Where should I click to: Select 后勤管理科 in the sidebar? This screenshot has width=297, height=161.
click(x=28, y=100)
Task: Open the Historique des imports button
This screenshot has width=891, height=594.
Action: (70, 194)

--

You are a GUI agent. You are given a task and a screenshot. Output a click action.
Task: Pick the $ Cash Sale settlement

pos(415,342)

---

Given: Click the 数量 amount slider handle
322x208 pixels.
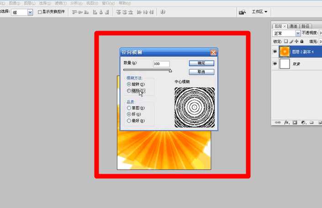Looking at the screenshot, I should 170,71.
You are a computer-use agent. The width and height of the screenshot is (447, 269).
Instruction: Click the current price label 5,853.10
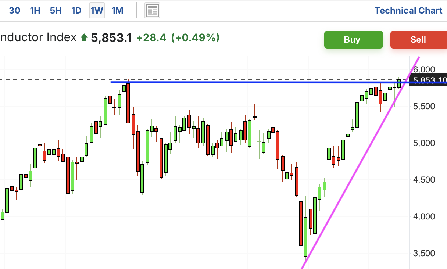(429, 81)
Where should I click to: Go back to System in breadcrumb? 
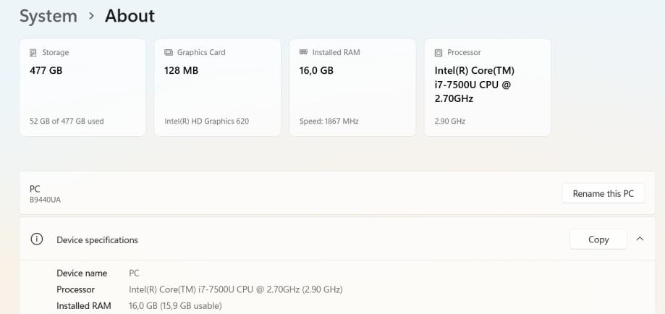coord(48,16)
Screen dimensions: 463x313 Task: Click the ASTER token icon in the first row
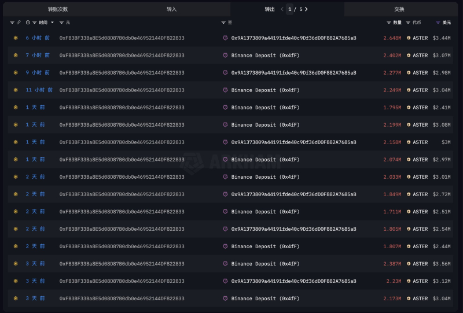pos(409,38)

→ PROBLEM REQUIREMENTS
Look through the entries above and find each line where the word "agent" occurs; copy those lines.

→ ANSWER SPACE
You are a GUI agent. You are given a task and a screenshot. Output a click action.
You are a computer-use agent. The width and height of the screenshot is (447, 269).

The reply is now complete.